** Start Dataset excerpts **
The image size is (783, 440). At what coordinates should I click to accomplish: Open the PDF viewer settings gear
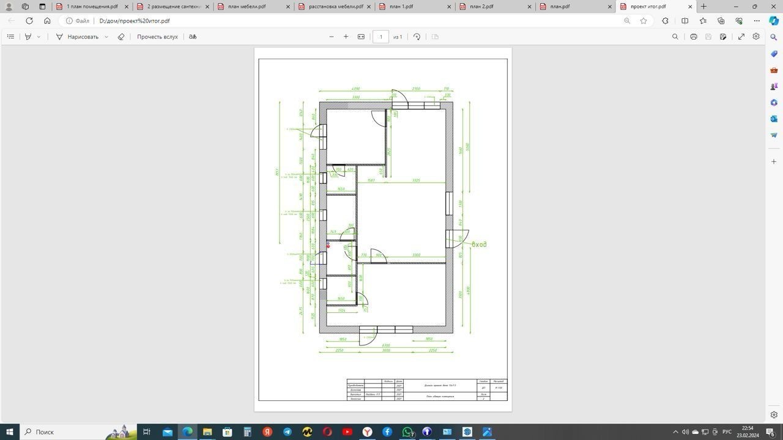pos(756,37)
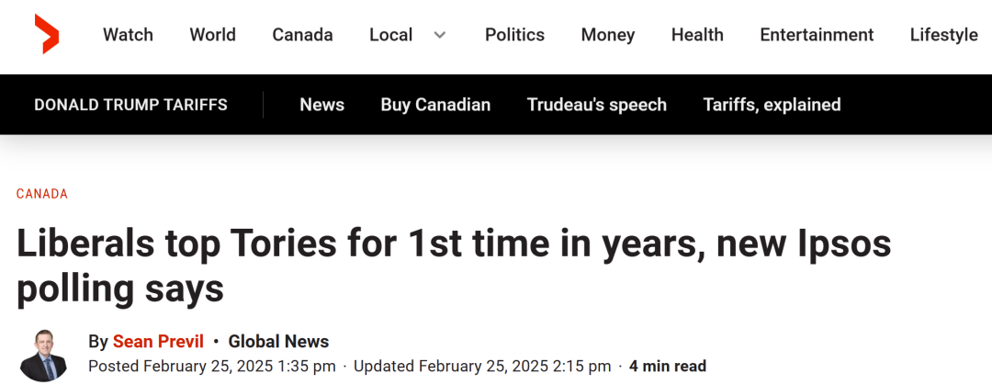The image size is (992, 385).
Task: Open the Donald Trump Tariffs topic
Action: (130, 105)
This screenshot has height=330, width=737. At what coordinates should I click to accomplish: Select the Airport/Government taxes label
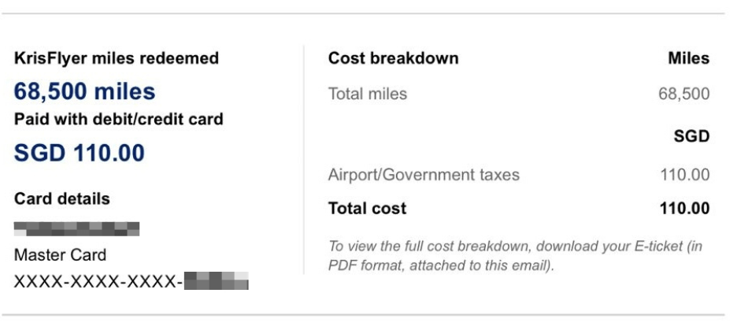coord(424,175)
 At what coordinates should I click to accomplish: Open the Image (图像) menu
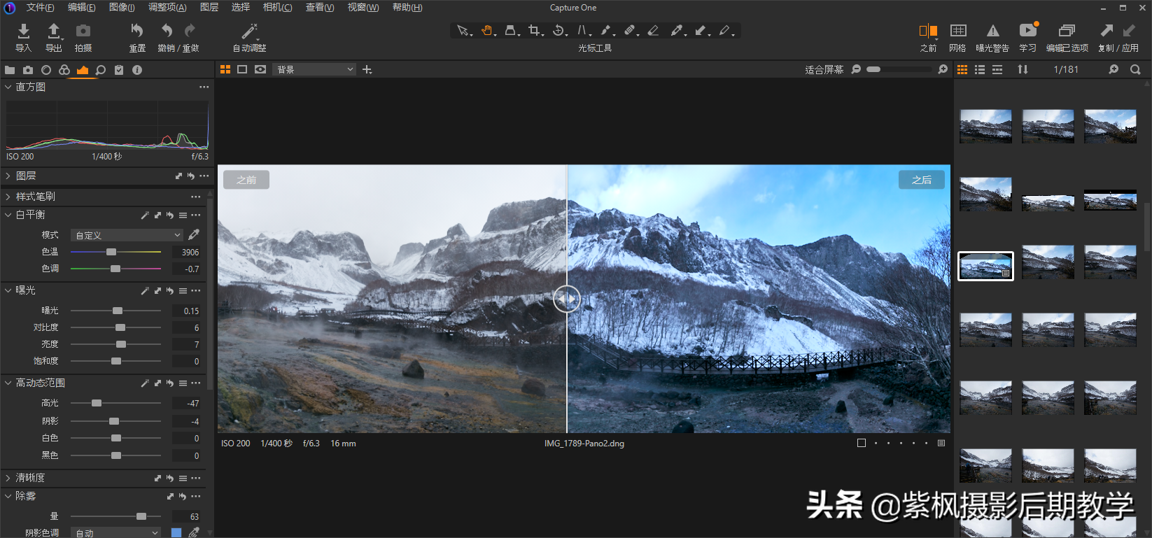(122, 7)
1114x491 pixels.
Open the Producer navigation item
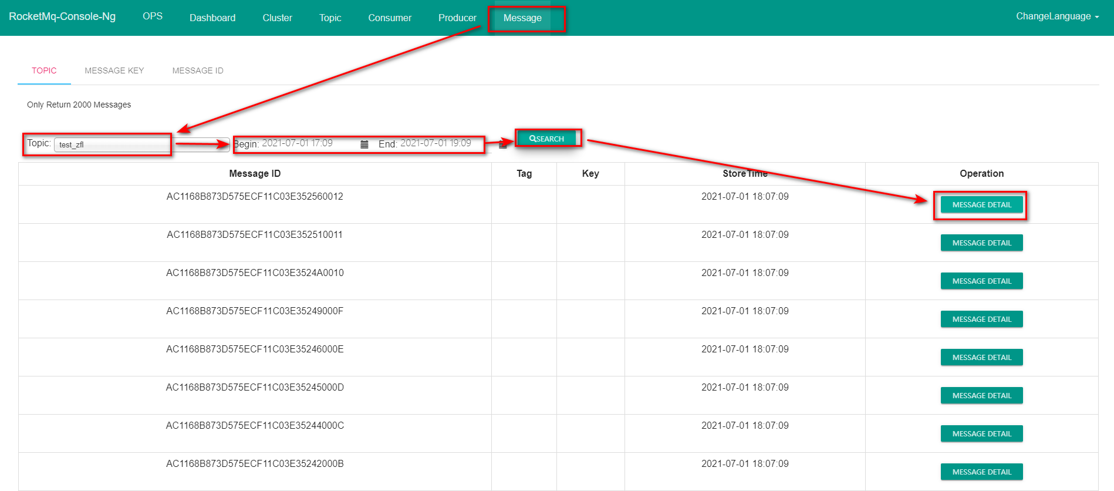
** End Dataset excerpts **
Written problem
Copy out all of the rows above word for word, leaving out the pictures.

Output for this exercise
The image size is (783, 440). At what coordinates should I click to accomplish: Open the PDF viewer settings gear
pos(756,37)
The image size is (992, 385).
Task: Open the Donald Trump Tariffs topic
Action: (130, 105)
This screenshot has height=330, width=737. At what coordinates should I click to accomplish: Select the Airport/Government taxes label
coord(424,175)
 At what coordinates should I click to accomplish: Open the Image (图像) menu
(122, 7)
1114x491 pixels.
Open the Producer navigation item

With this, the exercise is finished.